__PROVIDED DATA__
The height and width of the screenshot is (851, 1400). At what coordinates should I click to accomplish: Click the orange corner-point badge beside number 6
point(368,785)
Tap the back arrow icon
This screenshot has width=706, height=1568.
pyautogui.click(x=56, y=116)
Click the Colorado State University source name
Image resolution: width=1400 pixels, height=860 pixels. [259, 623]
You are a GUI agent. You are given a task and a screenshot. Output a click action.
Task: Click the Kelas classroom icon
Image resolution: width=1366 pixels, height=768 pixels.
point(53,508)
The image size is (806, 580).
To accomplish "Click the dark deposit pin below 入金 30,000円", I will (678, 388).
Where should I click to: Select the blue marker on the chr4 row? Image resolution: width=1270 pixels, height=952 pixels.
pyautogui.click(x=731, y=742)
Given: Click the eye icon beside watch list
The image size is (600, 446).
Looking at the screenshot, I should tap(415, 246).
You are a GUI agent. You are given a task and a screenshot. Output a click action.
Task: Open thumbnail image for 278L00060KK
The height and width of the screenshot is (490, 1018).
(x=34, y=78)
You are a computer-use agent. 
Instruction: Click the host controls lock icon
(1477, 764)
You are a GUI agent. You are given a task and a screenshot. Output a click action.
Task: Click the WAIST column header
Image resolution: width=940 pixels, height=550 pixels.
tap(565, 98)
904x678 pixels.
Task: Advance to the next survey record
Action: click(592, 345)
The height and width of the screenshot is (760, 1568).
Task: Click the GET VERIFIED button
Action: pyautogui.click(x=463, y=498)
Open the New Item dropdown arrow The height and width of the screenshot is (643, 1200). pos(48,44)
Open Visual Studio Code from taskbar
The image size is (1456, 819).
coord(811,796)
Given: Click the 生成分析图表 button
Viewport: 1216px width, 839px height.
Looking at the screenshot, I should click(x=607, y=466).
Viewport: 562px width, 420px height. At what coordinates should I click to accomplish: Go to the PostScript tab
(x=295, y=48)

__TASK REQUIREMENTS__
Pull out every line above that contains the string "screenshot". Case counts.

__FINISHED TASK__
The height and width of the screenshot is (851, 1400). At what coordinates should I click to accomplish: Click the orange corner-point badge beside number 6
This screenshot has width=706, height=1568.
You are a GUI agent. You are given a task and a screenshot. Output a click action.
Looking at the screenshot, I should tap(415, 246).
You are a GUI agent. You are given a task and a screenshot. Output a click action.
The height and width of the screenshot is (490, 1018).
You are a GUI agent. You are given a task and a screenshot. Output a click action.
The height and width of the screenshot is (760, 1568).
Open the New Item dropdown arrow The height and width of the screenshot is (643, 1200). pos(48,44)
Looking at the screenshot, I should click(x=607, y=466).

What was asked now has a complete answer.